Ramadan arrive à grands pas. Ce mois sacré est le signe d’une consommation «électrique» et une aubaine pour les commerçants. Le gros des dépenses et des achats s’effectue lors de ce mois. Les familles tunisiennes vivent ces jours-ci au rythme d’une dynamique assez particulière, qu’elles respectent avec minutie.
Ramadan 2022 ne déroge pas à la règle dans la mesure où, au début du mois sacré et même bien avant, nos marchés des produits alimentaires (grandes surfaces, supérettes ou épiceries) deviennent des points d’attraction. La demande des ménages pour certains produits alimentaires croît remarquablement durant ce mois. Un petit tour nous a permis de constater l’affluence accrue et la population dense déterminée à s’investir davantage. Une population conviée à toutes les ruses commerciales. Un mois, durant lequel, la frénésie d’achat s’accapare des consommateurs. Une frange importante de la population franchit sciemment le seuil de ce que sa bourse peut habituellement tolérer.
L’Etat, lui, se prépare activement afin de garantir les meilleures conditions d’un jeûne «serein» et d’assurer un approvisionnement régulier, et en grande quantité, dans tous les points de vente.

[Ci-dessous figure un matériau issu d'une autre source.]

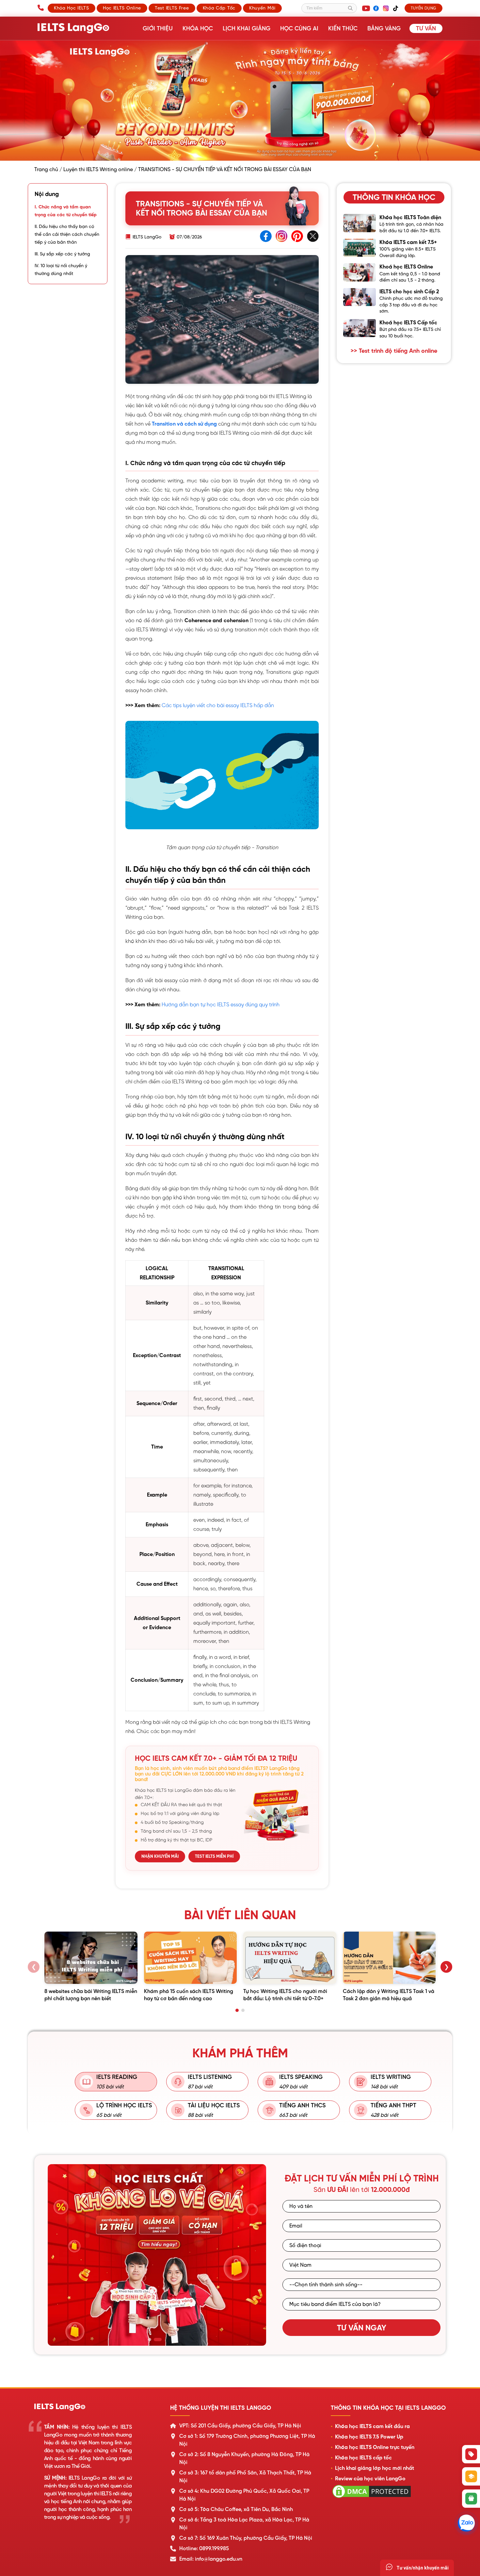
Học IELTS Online (122, 7)
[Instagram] (386, 8)
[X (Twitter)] (313, 236)
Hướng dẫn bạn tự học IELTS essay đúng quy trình (221, 1005)
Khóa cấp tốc (219, 7)
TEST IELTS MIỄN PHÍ (214, 1856)
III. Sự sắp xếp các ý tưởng (62, 253)
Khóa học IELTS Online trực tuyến (374, 2447)
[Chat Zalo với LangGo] (466, 2523)
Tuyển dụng (423, 8)
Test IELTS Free (172, 7)
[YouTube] (366, 8)
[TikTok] (395, 8)
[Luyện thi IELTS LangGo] (94, 2407)
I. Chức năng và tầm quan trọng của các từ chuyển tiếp (66, 210)
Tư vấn (426, 28)
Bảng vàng (384, 28)
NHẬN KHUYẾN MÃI (160, 1856)
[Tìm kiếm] (350, 8)
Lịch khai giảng (246, 28)
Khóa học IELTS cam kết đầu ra (372, 2426)
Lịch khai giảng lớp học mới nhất (374, 2468)
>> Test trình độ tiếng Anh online (394, 351)
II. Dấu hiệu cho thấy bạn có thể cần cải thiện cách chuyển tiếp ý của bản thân (67, 234)
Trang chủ (46, 169)
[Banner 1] (152, 2339)
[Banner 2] (160, 2339)
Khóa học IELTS (71, 7)
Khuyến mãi (262, 7)
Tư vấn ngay (361, 2327)
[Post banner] (240, 101)
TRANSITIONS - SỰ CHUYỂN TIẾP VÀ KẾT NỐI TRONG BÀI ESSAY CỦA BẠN (224, 169)
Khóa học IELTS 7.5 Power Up (369, 2437)
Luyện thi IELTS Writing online (98, 169)
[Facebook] (376, 8)
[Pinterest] (297, 236)
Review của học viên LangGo (370, 2479)
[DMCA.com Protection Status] (371, 2498)
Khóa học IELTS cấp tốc (363, 2458)
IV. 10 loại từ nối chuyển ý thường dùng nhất (61, 269)
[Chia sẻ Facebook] (266, 236)
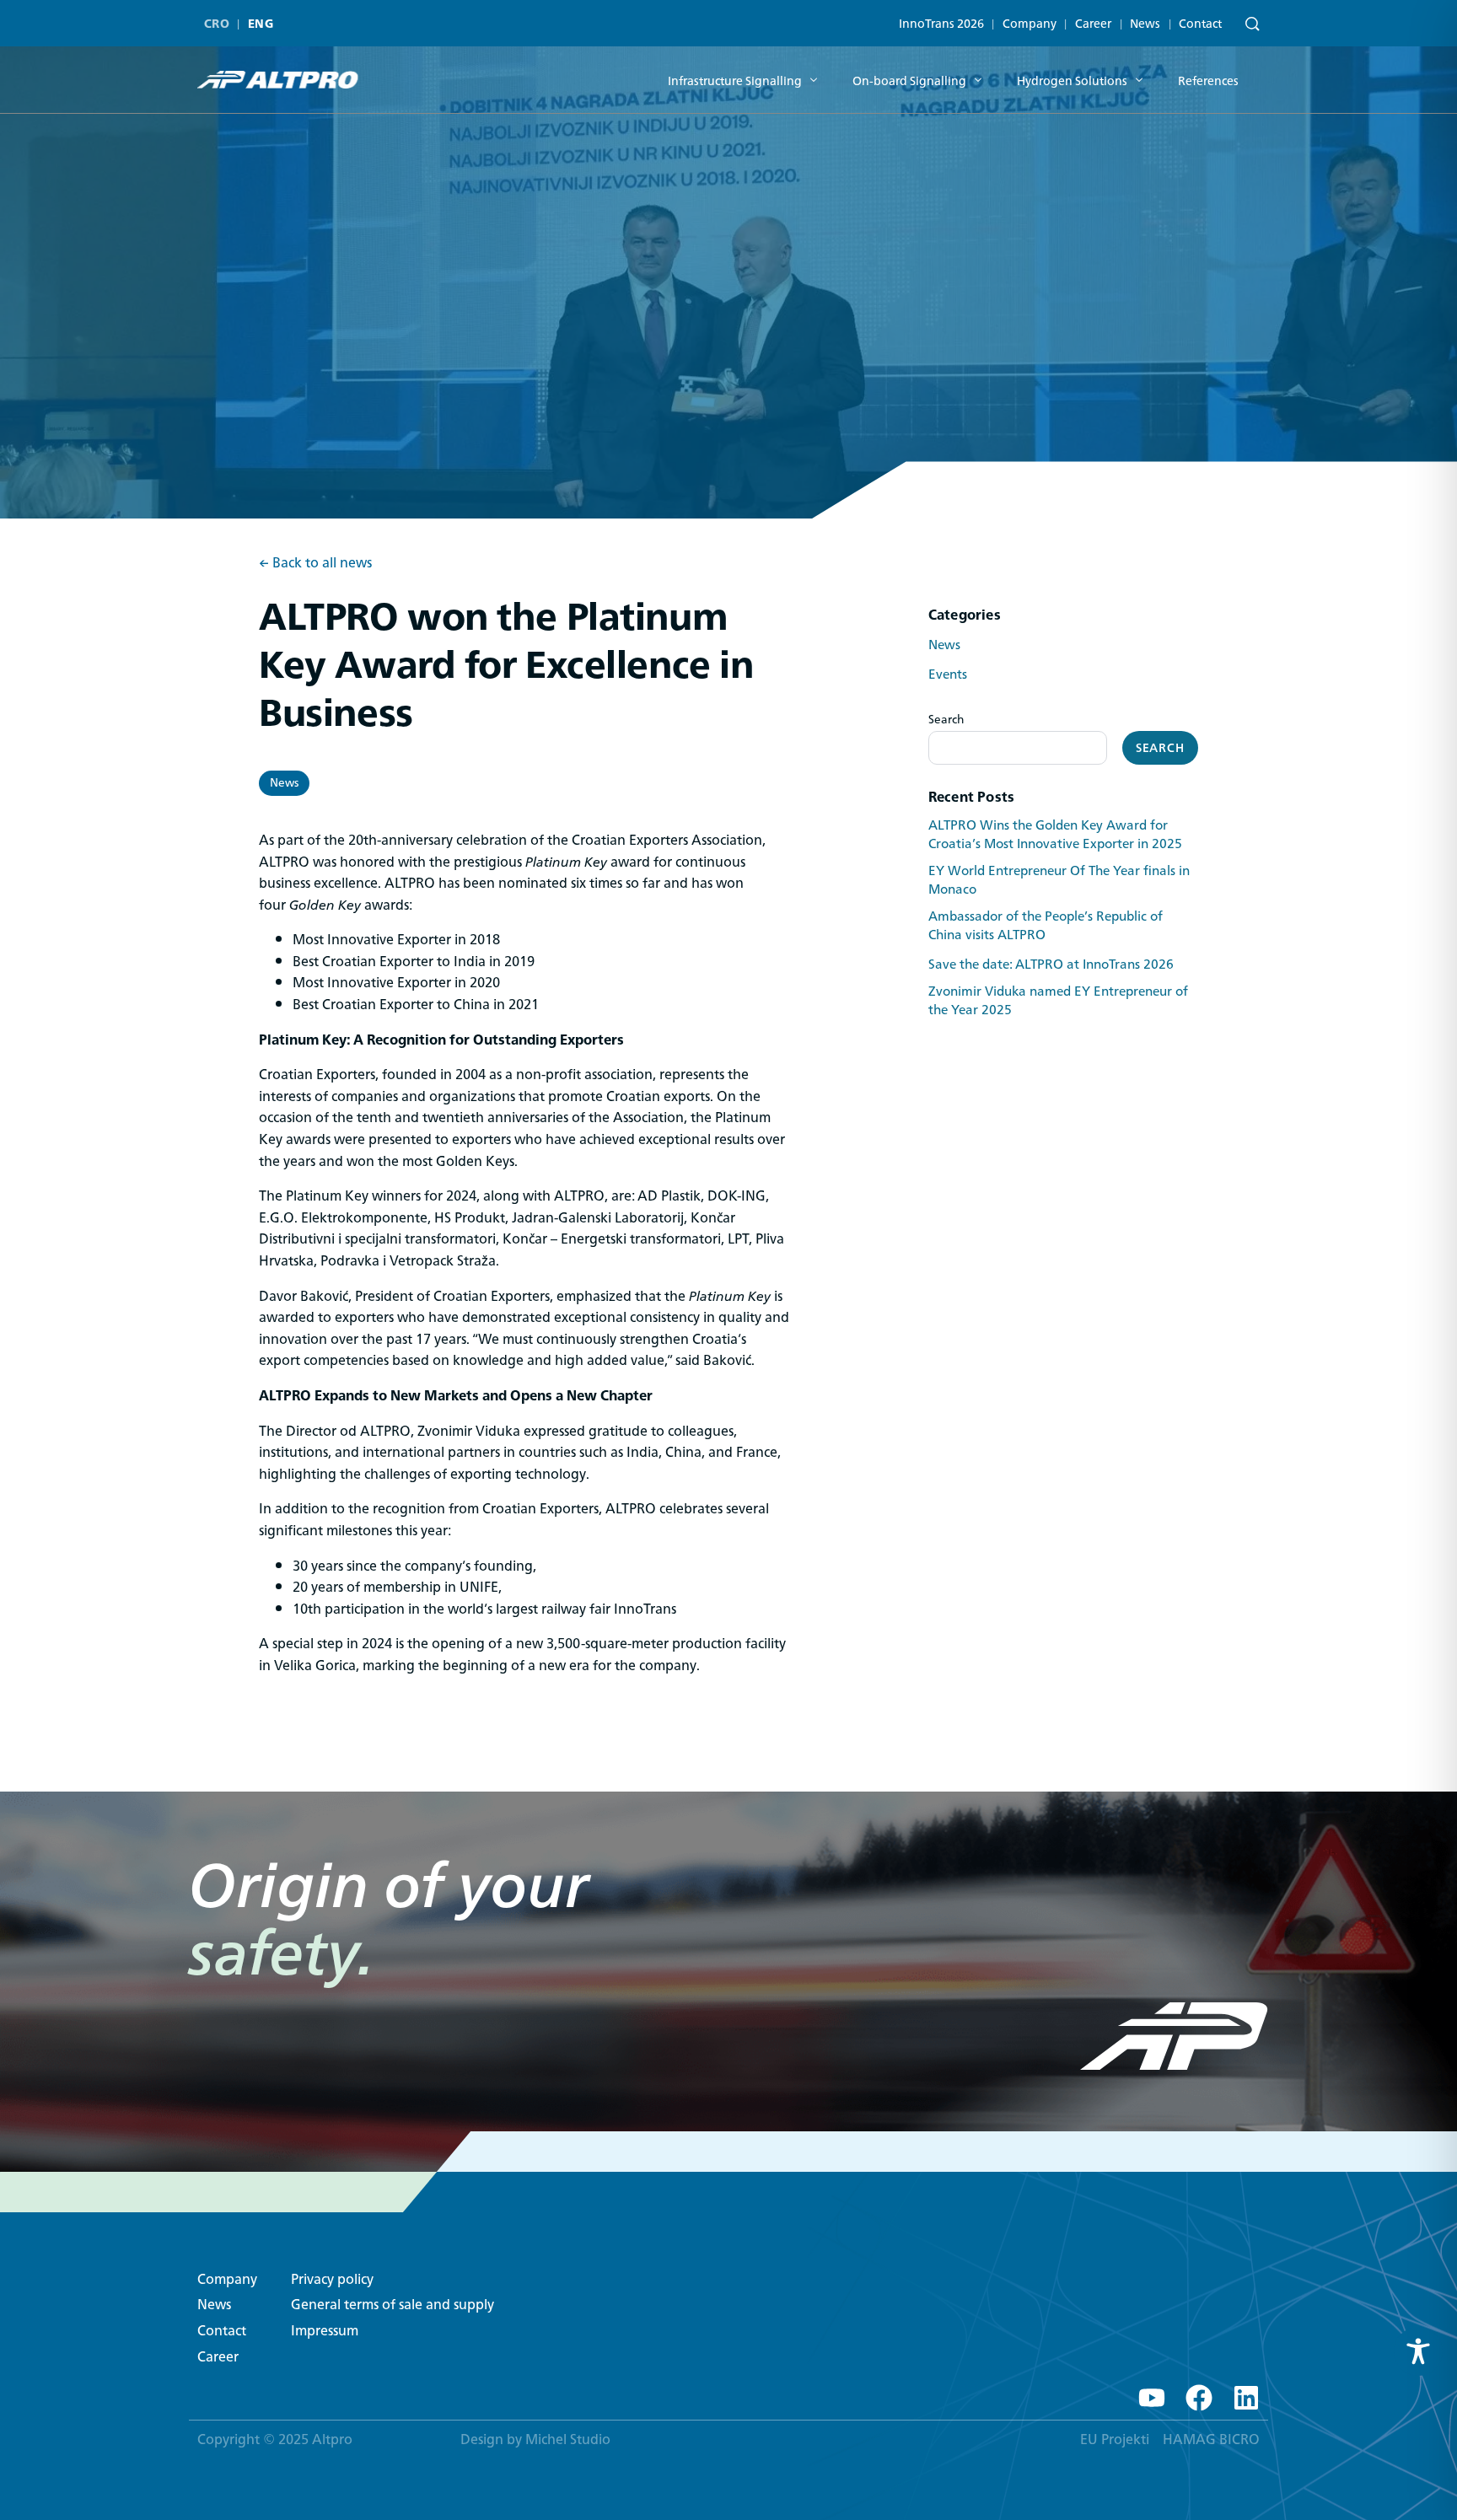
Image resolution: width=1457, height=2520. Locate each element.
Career (1093, 24)
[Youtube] (1151, 2397)
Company (1029, 24)
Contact (1200, 24)
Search (946, 719)
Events (947, 674)
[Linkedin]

Une virée dans les marchés de la capitale et les grandes surfaces, le tableau offert est le suivant : des clients dépités incapables d’anticiper sur les premiers jours de Ramadan avec ces prix de folie, prohibitifs. D’autres sont ravis de découvrir l’abondance des étals, bien approvisionnés en différentes marchandises indispensables durant ce mois sacré. «On trouve tout ce qu’on veut ici sauf les produits qui sont toujours en pénurie comme la farine, la semoule ou l’huile subventionnée. Les prix aussi sont accessibles et tout le monde y trouve son compte», témoigne une mère de famille.
Néanmoins, la majorité écrasante de la population (de la classe moyenne et défavorisée) affirment que le mois de Ramadan est signe de cherté et de spéculation : un duo infernal qui impose sa loi aux ménages. «Cette année encore, les prix des viandes, légumes et fruits ont pris l’ascenseur», se désole un père de famille.
Nous avons échangé avec quelques clients sur la flambée des prix des produits de consommation, ils ont tous, à l’unanimité, affirmé que Ramadan est malheureusement le mois de toutes les spéculations qui enflamment les marchés. «Chaque année c’est la même rengaine. Les commerçants s’adonnent à la spéculation sous le regard indifférent des pouvoirs publics», se désole un père de famille. «La paupérisation du peuple est en marche dans un pays qui devrait garantir l’autosuffisance alimentaire avec des prix abordables pour toute la population», poursuit-il.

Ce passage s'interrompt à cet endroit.